* **Page text**:

Official Journal of the European Union

C 55/6

(Case C-591/12 P)

2013/C 55/09

Language of the case: English

Parties

Appellant: Bimbo, SA (represented by: C. Prat, abogado, R. Ciullo, Barrister)

Other parties to the proceedings: Office for Harmonisation in the Internal Market (Trade Marks and Designs); Panrico SA

Form of order sought

The appellant claims that the Court should:

set aside the judgment of the General Court (Seventh Chamber) dated 10 October 2012, in Case T-569/10

annul the decision of the Fourth Board of Appeal of OHIM dated 7 October 2010 (Case R 838/2009-4), since it infringes Article 8(1)(b) of Regulation No. 207/2009 (1)

order the respondent to pay the costs

Pleas in law and main arguments

In support of the appeal, the appellant relies on a single plea in law, alleging infringement of Article 8(1)(b) of Regulation No. 207/2009.

* **List of tasks**:
- 1) What is the Spanish for this sentence from the appeal notice: "In support of the appeal, the appellant relies on a single plea in law, alleging infringement of Article 8(1)(b) of Regulation No. 207/2009."?
- 2) Pull out the stretch of the appeal notice from "order the respondent" through "Regulation No. 207/2009.", word for word.

* **Listed entries**:
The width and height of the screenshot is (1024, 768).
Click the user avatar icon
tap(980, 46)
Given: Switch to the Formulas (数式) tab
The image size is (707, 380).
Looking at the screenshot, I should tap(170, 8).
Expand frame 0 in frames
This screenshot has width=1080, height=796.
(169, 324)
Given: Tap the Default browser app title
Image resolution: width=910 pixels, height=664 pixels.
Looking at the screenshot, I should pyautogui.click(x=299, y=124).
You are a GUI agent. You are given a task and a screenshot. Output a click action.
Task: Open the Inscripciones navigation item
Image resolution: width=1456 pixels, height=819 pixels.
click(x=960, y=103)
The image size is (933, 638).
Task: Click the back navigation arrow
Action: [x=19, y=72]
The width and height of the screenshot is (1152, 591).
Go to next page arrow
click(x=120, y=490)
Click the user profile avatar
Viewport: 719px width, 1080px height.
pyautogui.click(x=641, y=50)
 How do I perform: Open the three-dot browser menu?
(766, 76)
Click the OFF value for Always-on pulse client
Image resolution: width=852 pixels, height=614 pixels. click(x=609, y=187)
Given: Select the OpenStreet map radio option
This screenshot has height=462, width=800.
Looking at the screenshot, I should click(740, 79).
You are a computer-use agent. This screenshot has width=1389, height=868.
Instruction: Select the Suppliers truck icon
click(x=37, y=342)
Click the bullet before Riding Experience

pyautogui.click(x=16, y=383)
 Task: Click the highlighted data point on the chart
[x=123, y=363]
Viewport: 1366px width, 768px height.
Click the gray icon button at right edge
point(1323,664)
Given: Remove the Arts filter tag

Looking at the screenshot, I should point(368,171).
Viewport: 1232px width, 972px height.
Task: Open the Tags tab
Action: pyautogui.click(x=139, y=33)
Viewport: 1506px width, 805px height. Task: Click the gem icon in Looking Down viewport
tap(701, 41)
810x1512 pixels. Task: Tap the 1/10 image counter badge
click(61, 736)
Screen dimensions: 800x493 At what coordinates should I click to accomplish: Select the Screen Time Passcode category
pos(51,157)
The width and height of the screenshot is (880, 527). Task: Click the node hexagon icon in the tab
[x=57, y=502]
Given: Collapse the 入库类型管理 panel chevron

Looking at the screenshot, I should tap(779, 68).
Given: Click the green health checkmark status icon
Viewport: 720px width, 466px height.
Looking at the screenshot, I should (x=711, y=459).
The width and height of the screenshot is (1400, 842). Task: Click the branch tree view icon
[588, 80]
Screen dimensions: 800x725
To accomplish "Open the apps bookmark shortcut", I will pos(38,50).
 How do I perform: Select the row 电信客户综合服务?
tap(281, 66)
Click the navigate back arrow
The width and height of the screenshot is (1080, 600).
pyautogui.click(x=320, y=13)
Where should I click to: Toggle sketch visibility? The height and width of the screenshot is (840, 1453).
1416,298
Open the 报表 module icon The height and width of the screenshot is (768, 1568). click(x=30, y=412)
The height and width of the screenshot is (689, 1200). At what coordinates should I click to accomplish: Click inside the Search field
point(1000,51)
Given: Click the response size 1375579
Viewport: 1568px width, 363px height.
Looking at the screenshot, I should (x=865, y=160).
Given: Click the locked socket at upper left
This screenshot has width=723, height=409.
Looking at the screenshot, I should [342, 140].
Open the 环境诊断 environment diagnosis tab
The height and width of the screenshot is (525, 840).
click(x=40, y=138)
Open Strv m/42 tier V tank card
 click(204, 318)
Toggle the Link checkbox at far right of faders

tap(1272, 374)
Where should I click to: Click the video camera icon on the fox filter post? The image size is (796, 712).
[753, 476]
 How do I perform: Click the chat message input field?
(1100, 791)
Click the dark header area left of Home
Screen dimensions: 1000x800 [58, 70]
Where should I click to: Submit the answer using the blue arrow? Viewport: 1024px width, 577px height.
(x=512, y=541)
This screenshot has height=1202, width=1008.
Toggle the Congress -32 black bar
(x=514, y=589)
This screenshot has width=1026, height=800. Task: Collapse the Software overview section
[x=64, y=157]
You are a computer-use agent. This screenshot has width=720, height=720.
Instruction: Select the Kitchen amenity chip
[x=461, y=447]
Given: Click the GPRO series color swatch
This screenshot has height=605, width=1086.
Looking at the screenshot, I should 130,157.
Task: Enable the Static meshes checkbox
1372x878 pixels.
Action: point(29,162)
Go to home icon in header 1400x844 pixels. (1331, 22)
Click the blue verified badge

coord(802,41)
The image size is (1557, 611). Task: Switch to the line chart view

* **Written responses**:
- 1) En apoyo del recurso, la parte recurrente invoca un único motivo, basado en la infracción del artículo 8, apartado 1, letra b), del Reglamento n.º 207/2009.

- 2)
order the respondent to pay the costs

Pleas in law and main arguments

In support of the appeal, the appellant relies on a single plea in law, alleging infringement of Article 8(1)(b) of Regulation No. 207/2009.